Avrupa'da alkol tüketimi düşüyor: Türkiye kaçıncı sırada?
Avrupa’da alkol tüketimi son 40 yılda belirgin biçimde düşerken, son 10 yılda bu düşüş yavaşladı. Türkiye en az içen ülke konumuna gelirken, cinsiyet farkı da yüksek ülkeler arasında yer alıyor. Tüketim oranları ülkeden ülkeye büyük farklılık gösteriyor. Peki hangi ülke ne kadar alkol tüketiyor?
Avrupa'daki yaşam tarzında değişiklikler ve alışkanlıklar alkolle olan ilişkiyi 80’lerden bu yana büyük ölçüde değiştirdi.

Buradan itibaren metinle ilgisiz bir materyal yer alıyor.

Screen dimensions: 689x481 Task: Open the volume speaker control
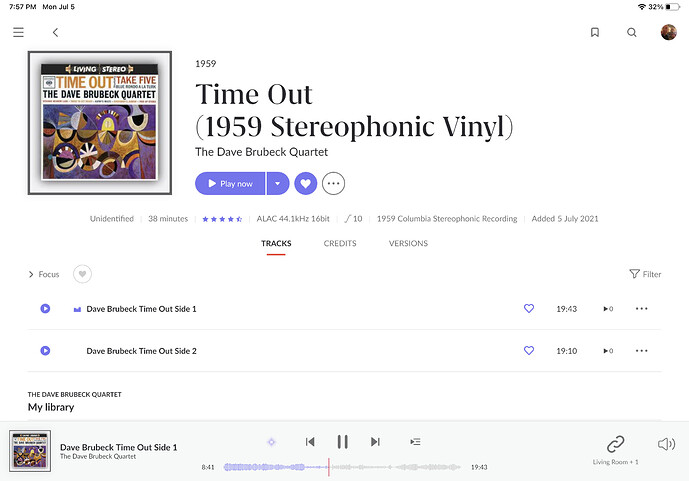click(666, 444)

Dünya Sağlık Örgütü (DSÖ/WHO), alkol için "Herhangi bir düzeyde alkol tüketimi sağlığımız için güvenli değildir" uyarısında bulunuyor.
Fazla alkol tüketimi kanser gibi riskler içeriyor. Sağlık yetkilileri alkolü bırakma ya da azaltma çağrılarını sürdürüyor. Dünyada bazı kuruluşların "Dry January" gibi yılın ilk ayında alkolden uzak durma gibi çalışmaları bulunuyor.
2000’lerde düşüş yavaşladı
Veriler, Avrupa'da alkol tüketiminde 80’lerden bu yana büyük düşüş olduğunu gösterirken, 2000'li yıllarda bu düşüşün yavaşladığını gösteriyor.
Euronews haberine göre, Avrupa genelinde alkol tüketimi nasıl değişiyor? Hangi ülkelerde alkol tüketimi yüksek ya da düşük?
Veriler, ev içi ya da dışı ayırmadan 15 yaş ve üzeri kişi başına litre cinsinden yıllık alkol satışını gösteriyor. AB ve DSÖ Avrupa Bölgesi'nde alkol tüketiminde kademeli bir azalma görülüyor.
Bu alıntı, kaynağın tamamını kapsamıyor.